Girl Scout cookies entice students


Parker English

Luke Hendrickson, a sophomore, buys a box of Trefoils from Ana Alvarez-Rutz, a Girl Scout.

Parker English, Staff Writer

A new season is here: the season of Girl Scout cookies.

There are eight different types of Girl Scout cookies from Little Brownie Bakers; Thin Mints, Samoas, Do-si-dos, Tagalongs, Savanah Smiles, and Trefoils are all $5 while S’mores and Toffee-tastics are $6. This price difference is due to the two “specialty” cookies costing almost twice as much to make as the other cookies.

To sell the cookies, troops have to get them from somewhere.

“There is a cookie warehouse for each council; ours is Girl Scouts of Northern California. Before each cookie season, each troop submits a request for the number of cases they want to sell. There is an event in each county or city so that one adult per Girl Scout troop can pick up their cookies. Then, the girls from each troop can go to that adult’s house to pick up the cookies they want to sell,” said Katherine Emerson, an 11th-year Girl Scout.

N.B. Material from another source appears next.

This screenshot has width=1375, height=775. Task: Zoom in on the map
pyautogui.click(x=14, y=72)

Girl Scouts often make a substantial amount of money due to how irresistible the cookies can be, especially to high school students.

“Girl Scouts are all over campus selling cookies. I wasn’t planning on it, but I bought a box of Samoas yesterday. It is just so hard to resist the temptation to buy them,” said Ben Pasion, a sophomore at Carlmont high school.

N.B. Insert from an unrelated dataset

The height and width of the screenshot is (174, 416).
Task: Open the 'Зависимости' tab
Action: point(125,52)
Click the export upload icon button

The main goal of Girl Scouts is to build leadership skills in girls.”

— Ana Alvarez-Rutz

The majority of the money that they collect goes towards the baking and transportation of the cookies, yet the leftover money helps to fund various Girl Scout programs, such as a Girl Scout destinations trip to Costa Rica, where the scouts will be doing volunteer work, according to Emerson.

However, funding the program is not the only purpose of selling the cookies.

“The main goal of Girl Scouts is to build leadership skills in girls. At the high school level, many of us are working towards our Gold Award, which involves individuals creating and completing community projects that are long-term and impactful,” said Ana Alvarez-Rutz, an eighth-year Girl Scout.

The popular brand has been selling cookies since 1917, five years after its founding on March 12, 1912. The selling of Girl Scout cookies has continued for the last 100 years.

Today, there are 2.6 million Girl Scouts, all working to learn and to pass on the important skills of business, finance, and communication, to future generations.

“The Girl Scouts cookies program is more than just selling boxes of cookies. It really teaches you so much about setting goals, objectives, and how to have good business sense,” said Sylvia Acevedo, CEO of Girl Scouts of the USA.